Il contributo viene erogato dal GSE (Gestore dei Servizi Elettrici) e dipende
dalla capacità produttiva e da dove viene installato l'impianto:
la tariffa più alta si ha per moduli integrati architettonicamente e con
capacità produttiva sufficiente per il fabbisogno di una famiglia (da 1 a 3 kW).
Alla tariffa incentivante del conto energia si aggiunge anche un'altra fra le
seguenti voci di remunerazione per abbassare il tempo del ritorno
dell'investimento (per impianti superiori a 20kW sono disponibili
solo le ultime due opzioni):
- scambio sul posto;
- vendita dell'energia elettrica ad un prezzo amministrato;
- vendita dell'energia elettrica sul mercato libero (contratti bilaterali o borsa elettrica).
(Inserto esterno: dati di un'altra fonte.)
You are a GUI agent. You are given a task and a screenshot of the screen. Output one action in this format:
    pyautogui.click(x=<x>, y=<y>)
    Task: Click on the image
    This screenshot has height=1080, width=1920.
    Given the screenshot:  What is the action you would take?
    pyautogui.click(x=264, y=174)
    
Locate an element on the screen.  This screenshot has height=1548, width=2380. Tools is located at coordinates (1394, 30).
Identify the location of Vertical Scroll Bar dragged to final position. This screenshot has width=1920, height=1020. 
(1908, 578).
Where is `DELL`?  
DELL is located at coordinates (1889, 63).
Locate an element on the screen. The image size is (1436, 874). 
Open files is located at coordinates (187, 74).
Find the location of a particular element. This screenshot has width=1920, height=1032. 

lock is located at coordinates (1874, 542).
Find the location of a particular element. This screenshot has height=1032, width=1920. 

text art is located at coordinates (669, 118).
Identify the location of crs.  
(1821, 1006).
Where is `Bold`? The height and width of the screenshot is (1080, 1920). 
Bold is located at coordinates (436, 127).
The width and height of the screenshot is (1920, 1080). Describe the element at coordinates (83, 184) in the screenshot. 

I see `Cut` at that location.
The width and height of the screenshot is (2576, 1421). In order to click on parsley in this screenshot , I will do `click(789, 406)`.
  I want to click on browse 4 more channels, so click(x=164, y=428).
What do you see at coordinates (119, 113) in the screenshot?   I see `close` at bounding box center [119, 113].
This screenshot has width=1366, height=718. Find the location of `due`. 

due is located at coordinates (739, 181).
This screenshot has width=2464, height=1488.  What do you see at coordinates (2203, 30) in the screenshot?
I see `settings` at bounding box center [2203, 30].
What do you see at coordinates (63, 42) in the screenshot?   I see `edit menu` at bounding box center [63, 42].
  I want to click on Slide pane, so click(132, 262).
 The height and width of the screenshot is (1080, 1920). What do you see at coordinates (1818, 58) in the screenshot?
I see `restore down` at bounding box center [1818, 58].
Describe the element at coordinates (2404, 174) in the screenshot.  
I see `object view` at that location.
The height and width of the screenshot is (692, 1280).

È importante sottolineare che al termine del ventesimo anno non si
interrompono i benefici derivanti dallo scambio sul posto o dalla vendita
dell'elettricità.
Inoltre per gli impianti fotovoltaici inferiori a 20kW in regime di scambio sul
posto è possibile richiedere una maggiorazione della tariffa incentivante
fino ad un massimo del 30% qualora all'edificio – alimentato dall'impianto –
siano eseguiti interventi che ne migliorino le prestazioni energetiche.
Requisiti
Esistono poche limitazioni per accedere al conto energia:
- la potenza installata deve essere non inferiore ad 1kW;
- l'impianto deve essere entrato in esercizio dopo il 13/04/2007 (AEEG 90/07);
- l'impianto deve essere realizzato con componenti nuovi o non usati in altri impianti;
- l'impianto deve essere collegato alla rete elettrica ed avere un unico punto di connessione non condivisibile con altri impianti.
Aspetti fiscali
Nel caso di contributi in conto capitale e/o in conto interessi superiore al 20%
del costo dell'investimento non si possono applicare le tariffe incentivanti.
Nel caso di richiesta di detrazione fiscale per la realizzazione degli impianti
non si possono applicare le tariffe incentivanti.
L'IVA rimane ridotta per l'acquisto degli impianti fotovoltaici, mentre non
è soggetta ad IVA il contributo.
INSTALLAZIONE DI UN IMPIANTO FOTOVOLTAICO
Quanto spazio occupa: considerando moduli cristallini, lo spazio occupato in
caso di tetto inclinato è circa 8mq/kW mentre nel caso di superfici piane sale
a 12mq/KW. Per i moduli in silicio amorfo si deve mettere in conto superfici
ancora più ampie.
Quanto pesa: considerando moduli cristallini, il peso si aggira
attorno a 1Kg ogni 10W (quindi per un impianto da 3kW il peso dei moduli è
grossomodo 300Kg). Per i moduli in silicio amorfo il peso scende.
Dove è installabile: ovunque, ma per poter sfruttare
appieno le tariffe del conto energia è consigliabile non a terra.